▸ **Selected extract**
--------

I have a large number of time series (millions) of varying length that I plan to do a clustering analysis on (probably using the sklearn implementation of kmeans).
For my purposes I need to align the time series (such that the maximum value is centered, pad them with zeros (so they are all the same length), and normalize them before I can do the clustering analysis. So as a trivial example, something like:
[5, 0, 7, 10, 6]
Would become something like
[0, 0.5, 0, 0.7, 1, 0.6, 0, 0, 0]
In the real data, the raw time series are of length 90, and the padded/aligned/normed time series are of length 181. Of course, we have lots of zeros here, so a sparse matrix seems the ideal way of storing the data.
Based on this, I have two related questions:
1 - How best to store these in memory? My current, inefficient method is to calculate the dense normed/aligned/padded matrix for each time series and write to a simple text file for storage purposes, then separately read that data into a scipy sparse lil matrix:
rows, columns = N, 181
matrix = scipy.sparse.lil_matrix( (rows, columns) )
for i,line in enumerate(open(file_containing_dense_matrix_data)):
# The first two values in each line are metadata
line = map(float,line.strip().split(',')[2:])
matrix[i]=line
This is both slow and more memory intensive than I had hoped. Is there a preferred method?
2 - Is there a better way to store the time series on disk? I have yet to find an efficient means to write the data to disk directly as a sparse matrix that I can read (relatively) quickly into memory at a later time.
My ideal response here is a method that addresses both questions, i.e. a method to store the dense matrix rows directly into a sparse data structure, and to efficiently read/write the data to/from disk.

--------

▸ **Stated goal 1**
In the forum post on storing time series, what length are the raw time series in the real data?
The entries that follow are unrelated to the forum post above.

▸ **Data for this exercise**
--------

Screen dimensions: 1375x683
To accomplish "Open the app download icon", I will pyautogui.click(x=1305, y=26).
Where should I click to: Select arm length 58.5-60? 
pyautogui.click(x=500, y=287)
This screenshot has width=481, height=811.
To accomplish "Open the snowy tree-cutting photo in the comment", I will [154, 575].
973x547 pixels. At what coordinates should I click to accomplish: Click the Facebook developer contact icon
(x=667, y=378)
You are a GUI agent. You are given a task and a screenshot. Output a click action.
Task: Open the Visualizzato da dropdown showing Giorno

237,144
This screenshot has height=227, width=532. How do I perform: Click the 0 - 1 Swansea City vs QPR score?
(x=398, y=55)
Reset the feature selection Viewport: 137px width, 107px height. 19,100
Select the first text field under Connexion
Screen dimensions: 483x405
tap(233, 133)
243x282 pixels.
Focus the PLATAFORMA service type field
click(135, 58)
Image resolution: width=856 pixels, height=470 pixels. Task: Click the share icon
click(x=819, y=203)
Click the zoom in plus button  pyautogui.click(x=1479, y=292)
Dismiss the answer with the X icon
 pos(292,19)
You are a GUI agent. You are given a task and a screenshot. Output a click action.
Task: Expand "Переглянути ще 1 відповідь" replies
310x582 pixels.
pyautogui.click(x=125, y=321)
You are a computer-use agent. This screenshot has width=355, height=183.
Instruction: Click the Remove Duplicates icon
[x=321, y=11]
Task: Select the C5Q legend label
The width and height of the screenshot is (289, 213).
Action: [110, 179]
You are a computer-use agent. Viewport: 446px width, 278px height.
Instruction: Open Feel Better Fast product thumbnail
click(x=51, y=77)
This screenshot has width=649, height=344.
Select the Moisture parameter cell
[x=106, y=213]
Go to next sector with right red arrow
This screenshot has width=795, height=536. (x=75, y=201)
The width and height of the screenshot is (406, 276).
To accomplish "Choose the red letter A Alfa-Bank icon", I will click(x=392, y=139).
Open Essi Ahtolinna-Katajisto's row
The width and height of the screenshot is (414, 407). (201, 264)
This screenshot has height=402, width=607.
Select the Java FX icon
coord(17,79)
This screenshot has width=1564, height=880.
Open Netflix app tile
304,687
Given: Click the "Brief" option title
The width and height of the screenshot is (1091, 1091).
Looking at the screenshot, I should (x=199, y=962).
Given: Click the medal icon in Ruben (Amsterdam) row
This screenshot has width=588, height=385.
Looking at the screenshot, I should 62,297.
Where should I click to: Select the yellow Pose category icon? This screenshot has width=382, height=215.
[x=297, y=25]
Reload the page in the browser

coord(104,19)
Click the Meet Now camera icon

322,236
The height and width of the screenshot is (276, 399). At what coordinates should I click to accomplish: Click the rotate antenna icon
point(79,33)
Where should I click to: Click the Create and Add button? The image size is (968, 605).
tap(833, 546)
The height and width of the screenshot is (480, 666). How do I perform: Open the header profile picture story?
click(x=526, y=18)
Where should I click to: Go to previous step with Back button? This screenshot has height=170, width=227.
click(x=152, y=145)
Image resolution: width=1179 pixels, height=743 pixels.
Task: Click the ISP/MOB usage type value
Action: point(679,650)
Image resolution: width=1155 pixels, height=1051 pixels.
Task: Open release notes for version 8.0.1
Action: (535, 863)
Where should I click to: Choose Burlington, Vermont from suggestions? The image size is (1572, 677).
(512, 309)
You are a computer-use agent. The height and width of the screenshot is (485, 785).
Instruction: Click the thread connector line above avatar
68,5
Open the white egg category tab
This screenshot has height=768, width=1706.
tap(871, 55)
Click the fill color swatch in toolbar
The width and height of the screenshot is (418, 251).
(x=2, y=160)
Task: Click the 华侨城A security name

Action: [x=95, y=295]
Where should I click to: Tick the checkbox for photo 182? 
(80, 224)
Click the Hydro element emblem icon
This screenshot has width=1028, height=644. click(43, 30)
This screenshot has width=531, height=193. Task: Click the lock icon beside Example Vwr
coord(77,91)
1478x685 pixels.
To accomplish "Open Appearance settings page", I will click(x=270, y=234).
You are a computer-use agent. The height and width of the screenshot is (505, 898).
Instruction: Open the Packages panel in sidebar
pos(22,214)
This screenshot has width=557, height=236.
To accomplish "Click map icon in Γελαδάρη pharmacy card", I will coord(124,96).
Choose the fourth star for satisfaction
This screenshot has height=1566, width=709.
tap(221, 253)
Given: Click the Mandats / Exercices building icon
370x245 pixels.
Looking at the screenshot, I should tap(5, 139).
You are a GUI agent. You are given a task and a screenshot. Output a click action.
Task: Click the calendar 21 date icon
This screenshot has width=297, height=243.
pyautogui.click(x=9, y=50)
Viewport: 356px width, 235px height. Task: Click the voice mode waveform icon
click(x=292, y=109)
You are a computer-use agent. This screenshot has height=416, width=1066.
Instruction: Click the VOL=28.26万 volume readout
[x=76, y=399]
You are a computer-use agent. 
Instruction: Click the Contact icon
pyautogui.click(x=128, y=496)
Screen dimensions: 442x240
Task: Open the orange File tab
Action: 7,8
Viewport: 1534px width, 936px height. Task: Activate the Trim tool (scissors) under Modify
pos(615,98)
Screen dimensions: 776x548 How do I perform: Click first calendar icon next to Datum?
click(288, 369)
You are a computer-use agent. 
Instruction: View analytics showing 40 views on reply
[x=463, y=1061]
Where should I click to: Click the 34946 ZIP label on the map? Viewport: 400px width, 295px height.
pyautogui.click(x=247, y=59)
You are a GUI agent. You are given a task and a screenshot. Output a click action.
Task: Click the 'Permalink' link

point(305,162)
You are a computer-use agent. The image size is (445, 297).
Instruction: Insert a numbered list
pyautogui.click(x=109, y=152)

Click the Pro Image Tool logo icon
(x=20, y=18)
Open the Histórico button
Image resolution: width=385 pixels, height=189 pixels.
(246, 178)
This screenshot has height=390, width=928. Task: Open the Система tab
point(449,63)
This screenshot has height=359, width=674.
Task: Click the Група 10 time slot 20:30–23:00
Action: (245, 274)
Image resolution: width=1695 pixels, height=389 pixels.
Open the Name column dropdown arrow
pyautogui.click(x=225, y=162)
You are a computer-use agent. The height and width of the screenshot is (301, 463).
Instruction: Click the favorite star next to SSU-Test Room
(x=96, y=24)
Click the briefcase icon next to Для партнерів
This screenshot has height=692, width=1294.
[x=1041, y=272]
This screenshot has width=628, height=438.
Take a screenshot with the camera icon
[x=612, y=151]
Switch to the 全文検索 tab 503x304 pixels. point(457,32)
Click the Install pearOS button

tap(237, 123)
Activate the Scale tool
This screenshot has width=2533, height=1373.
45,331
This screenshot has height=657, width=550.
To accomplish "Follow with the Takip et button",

--------

▸ **Stated goal 2**
In the entries, begin at the line that contains "Click the zoom" and stop after the line that contains "[x=106, y=213]". Put those lines into a JSON list of strings, one string per line, leaving out any blank lines.

▸ **Worked answer 1**
They are of length 90.

▸ **Worked answer 2**
[
  "Click the zoom in plus button  pyautogui.click(x=1479, y=292)",
  "Dismiss the answer with the X icon",
  " pos(292,19)",
  "You are a GUI agent. You are given a task and a screenshot. Output a click action.",
  "Task: Expand \"Переглянути ще 1 відповідь\" replies",
  "310x582 pixels.",
  "pyautogui.click(x=125, y=321)",
  "You are a computer-use agent. This screenshot has width=355, height=183.",
  "Instruction: Click the Remove Duplicates icon",
  "[x=321, y=11]",
  "Task: Select the C5Q legend label",
  "The width and height of the screenshot is (289, 213).",
  "Action: [110, 179]",
  "You are a computer-use agent. Viewport: 446px width, 278px height.",
  "Instruction: Open Feel Better Fast product thumbnail",
  "click(x=51, y=77)",
  "This screenshot has width=649, height=344.",
  "Select the Moisture parameter cell",
  "[x=106, y=213]"
]